Султан осушил бокал, и слуга наполнил его вновь. Граф заметил, что их хозяин никак не прокомментировал последнее условие — сколько пить, но, похоже, он понимал его как сколько влезет.
«Еще немного, и он совсем отключится, — с удовлетворением подумал граф, — так что можно надеяться, что наша первая ночь во дворце пройдет спокойно».
— Этот поэт, которого Ваше Величество только что процитировали, он тоже будет среди приглашенных поэтов? — поинтересовалась Марселина.
— Приглашенных поэтов? Надо же, я совсем запамятовал про этих остолопов. Вот видишь, как ты на меня действуешь, моя несравненная. Рядом с тобой я обо всем забываю. Нет, тот поэт давно на небесах. К сожалению. Потому что только ему было бы под силу воспеть твою необыкновенную красоту. Правда, у него были иные пристрастия. Но это неважно. Он был настоящий гений, не в пример тем рифмоплетам, которые сейчас дожидаются за дверью. Скажу тебе по секрету, это полные бездарности. Хотя какой уж тут секрет! Ха-ха! Да ты сейчас сама все увидишь и услышишь.
Султан трижды хлопнул в ладоши, и дверь, ведущая из покоев будущей султанши в общий коридор, тут же растворилась, словно за ней только и ждали сигнала.
Вошел еще один слуга, такой же огромный, как и прислуживавший им за столом нубиец. Видимо, тщедушного султана влекло к своим противоположностям, согласно одному из непреложных законов вселенной.
— Запускай по одному, — велел слуге султан.

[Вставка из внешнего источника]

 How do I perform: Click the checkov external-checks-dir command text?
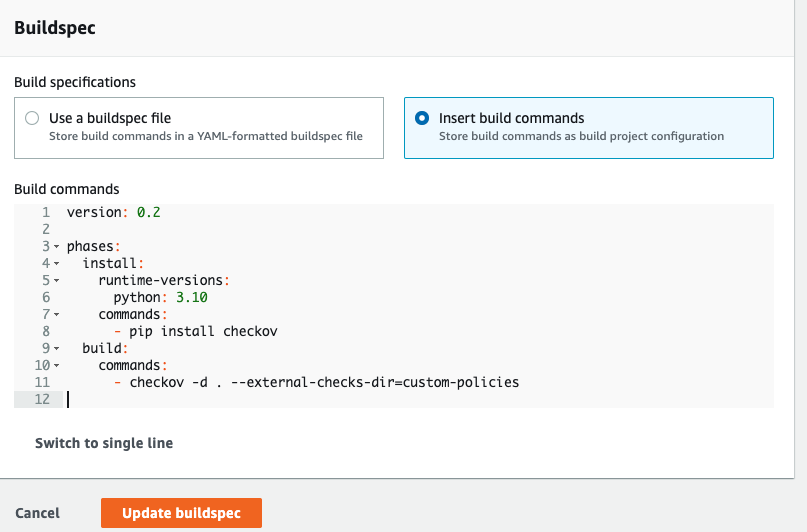point(324,383)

Тут же в проеме двери появилась дородная фигура. Величавой поступью поэт пересек комнату и, остановившись у входа на террасу, молча переломился почти вдвое, таким образом приветствуя свою немногочисленную аудиторию. Как ему это удалось при необъятных размерах его живота, для графа так и осталось загадкой. Видимо, тут сыграла роль ежедневная практика. Как позже понял граф, это был самый крупный придворный поэт, как в прямом, так и в переносном смысле слова. Все следующие за ним были гораздо меньшего калибра, и запускали их, видимо, по ранжиру: каждый следующий уступал предыдущему по габаритам и по величавости походки, а самый последний оказался и вовсе совсем уж тощим. Но в этом, пожалуй, и заключалась вся разница, потому что произведения придворных стихотворцев были настолько похожи, словно те списали их друг у друга или позаимствовали из одного источника. Во всех хвалебных одах фигурировала некая полумышь-полубогиня, затмевающая своей красотой не только луну и звезды, но и сапфиры, изумруды, аметисты и рубины. Но справедливости ради все же следует сказать, что скудость эпитетов, которые смогли выжать из себя царедворцы, отчасти, возможно, объяснялась тем, что ни один из них никогда раньше не видел воспеваемую ими полумышь-полубогиню. Если бы им посчастливилось лицезреть прекрасную Марселину в ее прежнем облике, у них, возможно, родились бы другие, гораздо менее избитые сравнения.